It built an AI jury—including “Craft Purist,” “Scalable Skeptic,” among others and I must say they look and sound very real. 

The esteemed jury gathered to judge and predict the winner of this year’s Titanium Award Grand Prix winner. 

Before convening, the jury was trained on 20 years of Cannes Lions awards and transcripts of jury decisions. Then it was fed with this year’s Titanium shortlist entries and asked to judge the winner. 

A film chronicling the effort (scripted by AI) gives viewers a peek at the deliberations. Opinions are stated with firm conviction and are funny if just a bit off.  

“They didn’t buy conversation, they provoked it,” asserts one jurist, following up with “Genius level earned architecture.” That last bit sounds a little hallucinatory, doesn’t it? 

Adds another jurist, “It was hilarious and helpful.” No doubt that can be a powerful combination. Then she adds, “The best type of punchline is one you can bite into.” I’ll take your word for it.  

Maybe AI juries are quite ready for prime time yet. But as we all know AI is a quick study. Maybe next year.  

Rise said it used Veo3 to visualize the deliberations into the film. All the contenders, judges and brands were tagged on LinkedIn.  

“We didn’t script it, we didn’t steer it,” said Flavio Vidigal, Partner & Chief Creative Officer at Rise. “This is how the machine sees our industry. Raw and unfiltered.” To some degree. “We might’ve asked Veo3 to give it a little wink,” he adds. 

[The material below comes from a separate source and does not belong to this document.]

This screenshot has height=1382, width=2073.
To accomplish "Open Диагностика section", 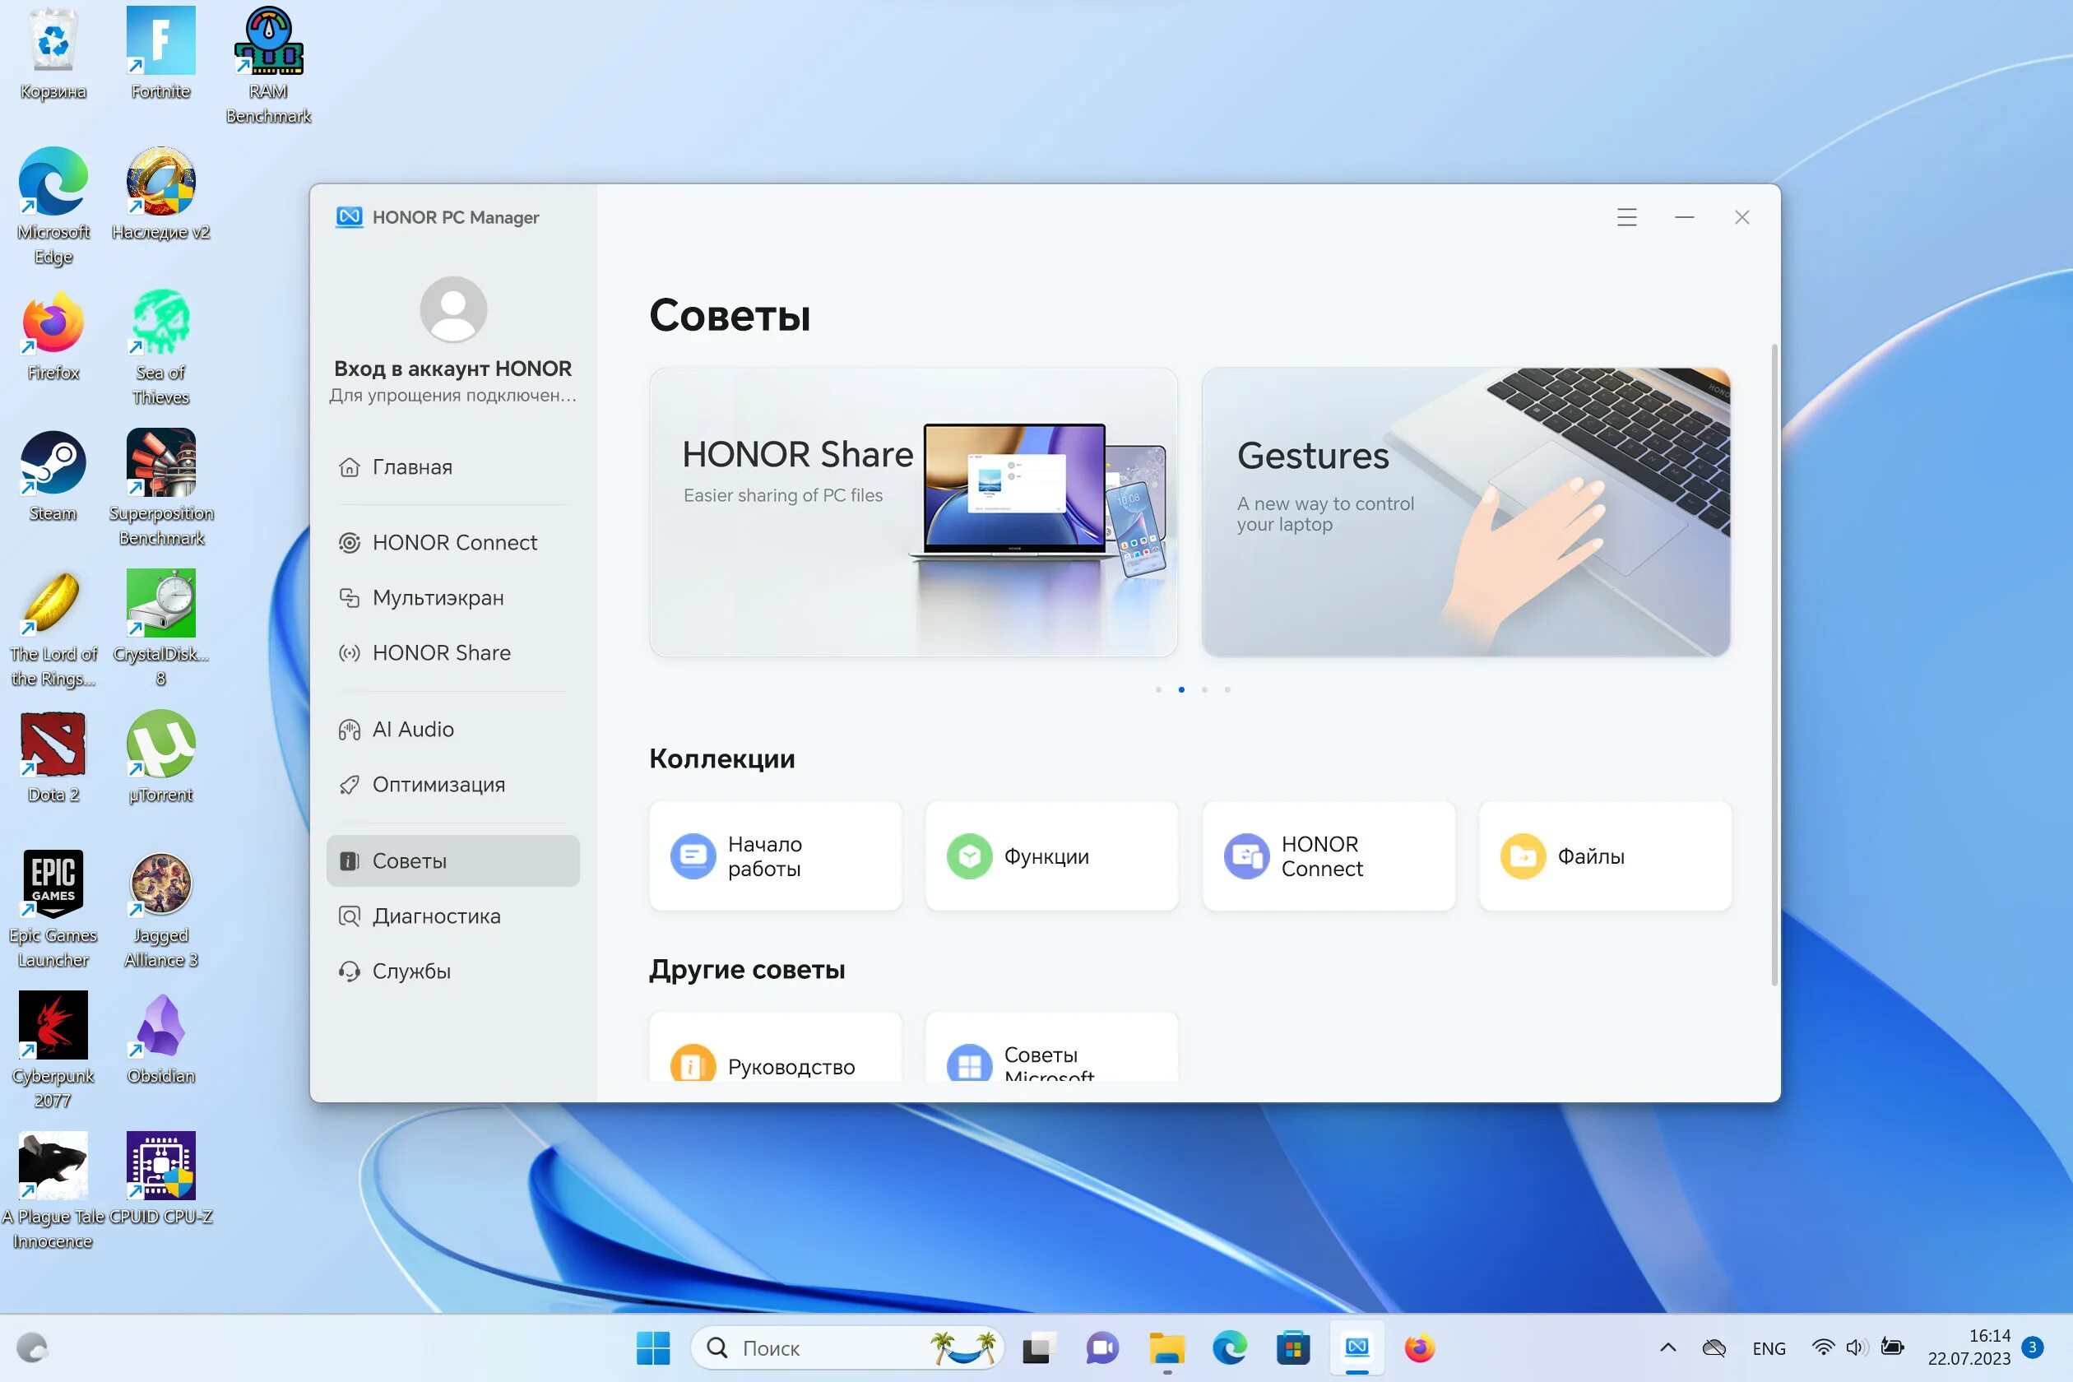I will click(x=435, y=915).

Chris Abrahao, Global Executive Creative Director, who co-led the project with Vidigal, added that AI is not a threat but an invitation to be more creative. “If you’re not experimenting, pushing, provoking then you’re not in the game.” 

And the AI predicted winner?  Heineken’s “Pub Succession” by Publicis Groupe’s LePub.  

Well, it got the holding company right. The actual winner was “AXA--Three Words,” by Publicis Conseil.  

Next year the AI jury will get it right. I can just feel it.